Pierre Drogi, Fiction : la portée non mesurée de la parole

De la lisière du sens

La fic­tion dans ce livre devient moins l’objet d’une ana­lyse du genre qu’une manière d’aborder la poé­tique en met­tant à mal les oppo­si­tions vers et prose, roman et poème. Loin d’une visée franco-francophone et sous l’égide entre autres de Kafka, Witt­gen­stein, Chré­tien de Troyes et bien d’autres, le phi­lo­sophe montre com­ment la lit­té­ra­ture est une mons­tra­tion du monstre sous forme d’un je « dres­sant, haus­sant, his­sant un visage de parole à la hau­teur du monde ou d’un inter­lo­cu­teur ».
Ce mon­treur prend diverses images : celle du Vilain comme celle du che­va­lier. Comme si l’auteur crai­gnait d’être à simple hau­teur d’homme. Ou afin que son je lumi­neux parle dans une soli­tude qui énonce un « Je ne vous vois pas, bonnes gens ; la parole est aveugle et — Rabe­lais le sou­ligne — je ne peux vous voir ».

Drogi montre com­bien tout auteur cultive l’éloignement. Il veut par­ler « che­va­lier » plu­tôt que de par­ler « homme ». A Calo­gre­nant qui pense le livre « juste », il oppose une dis­sé­mi­na­tion lan­ga­gière, une col­li­sion qui fait du même de la langue un autre.
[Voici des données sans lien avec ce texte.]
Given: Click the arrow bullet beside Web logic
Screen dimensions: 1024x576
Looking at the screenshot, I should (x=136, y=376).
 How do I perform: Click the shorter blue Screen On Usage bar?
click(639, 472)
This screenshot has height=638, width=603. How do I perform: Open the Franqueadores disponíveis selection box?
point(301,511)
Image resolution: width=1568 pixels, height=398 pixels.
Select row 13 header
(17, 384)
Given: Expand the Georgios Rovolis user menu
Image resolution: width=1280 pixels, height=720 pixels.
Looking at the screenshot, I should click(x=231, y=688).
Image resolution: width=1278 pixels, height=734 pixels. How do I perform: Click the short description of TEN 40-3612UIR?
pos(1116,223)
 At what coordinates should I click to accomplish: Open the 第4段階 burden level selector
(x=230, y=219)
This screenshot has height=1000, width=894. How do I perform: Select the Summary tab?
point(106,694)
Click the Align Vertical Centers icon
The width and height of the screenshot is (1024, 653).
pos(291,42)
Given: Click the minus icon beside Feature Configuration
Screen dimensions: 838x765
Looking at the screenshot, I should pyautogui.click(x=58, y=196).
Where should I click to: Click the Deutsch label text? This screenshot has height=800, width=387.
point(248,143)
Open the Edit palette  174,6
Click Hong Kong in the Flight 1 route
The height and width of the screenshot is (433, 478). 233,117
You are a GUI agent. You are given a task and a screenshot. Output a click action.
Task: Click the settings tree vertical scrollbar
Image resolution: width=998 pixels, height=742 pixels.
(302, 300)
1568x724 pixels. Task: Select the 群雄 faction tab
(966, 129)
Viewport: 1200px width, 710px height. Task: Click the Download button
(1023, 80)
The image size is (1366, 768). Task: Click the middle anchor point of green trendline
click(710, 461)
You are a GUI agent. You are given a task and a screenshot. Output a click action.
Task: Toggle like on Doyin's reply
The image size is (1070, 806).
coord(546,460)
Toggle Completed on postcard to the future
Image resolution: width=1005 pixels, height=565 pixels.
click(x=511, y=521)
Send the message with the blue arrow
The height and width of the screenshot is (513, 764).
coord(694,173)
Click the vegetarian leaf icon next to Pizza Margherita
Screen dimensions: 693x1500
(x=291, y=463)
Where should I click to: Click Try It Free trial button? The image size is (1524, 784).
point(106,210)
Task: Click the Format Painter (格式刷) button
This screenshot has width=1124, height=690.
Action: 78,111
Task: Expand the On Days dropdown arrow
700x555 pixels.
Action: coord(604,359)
De la parole com­mune jaillit une autre plus sin­gu­lière « parole par et pour l’amour du sans parole » que magni­fièrent autant Rabe­lais que Kafka, ces che­va­liers puis­sants qui sur­ent rame­ner l’homme sinon à sa merde du moins à son animalité.

C’est donc quand le texte semble bégayer qu’il parle le mieux, car il s’engage au “sein de l’humanité, comme homme, c’est-à-dire en tant qu’indéfini, en tant que rien”. Si bien que son « je parle » dépasse l’homme qui lui-même l’écrit comme si les mots par eux-mêmes avaient un effet magique. Dès lors, du sein de la fic­tion ne s’énonce pas la fin de la poé­sie mais son recom­men­ce­ment. Si bien sûr on ne se limite plus à entendre dans le mot fic­tion le simple roman tel qu’il est devenu. Si l’on excepte néan­moins ceux qui la dépassent : Beckett, Guyo­tat, Nova­rina par exemple qui ne font pas de dif­fé­rence entre prose et poé­sie.
La lit­té­ra­ture per­met donc de faire par­ler le pré­sent au passé non pour s’y confi­ner mais afin de lut­ter contre les catas­trophes à venir et de manière plus pro­bante que celle dont Pierre Bayard se faire la gorge chaude dans son der­nier essai (Edi­tions de Minuit). Il existe donc dans ces essais une forme d’adoubement à une che­va­le­rie de la lit­té­ra­ture.
Drogi la res­source aux textes pre­miers de diverses cultures. Ils prouvent com­bien la « dimen­sion de la fic­tion » opère sur la « plas­ti­cité de nos repré­sen­ta­tions » afin de pro­duire des suites de mani­fes­ta­tions poé­tiques de ce qui ne se pen­sait pas encore et qui laisse à l’humanité la chance de sa sur­vie voire de sur-vie ici même, ici bas.

jean-paul gavard-perret

Pierre Drogi, Fic­tion : la por­tée non mesu­rée de la parole – sept essaisPas­sage d’Encres, coll. Trace(s), Guern, 2016, 118 p. — 18,00 €.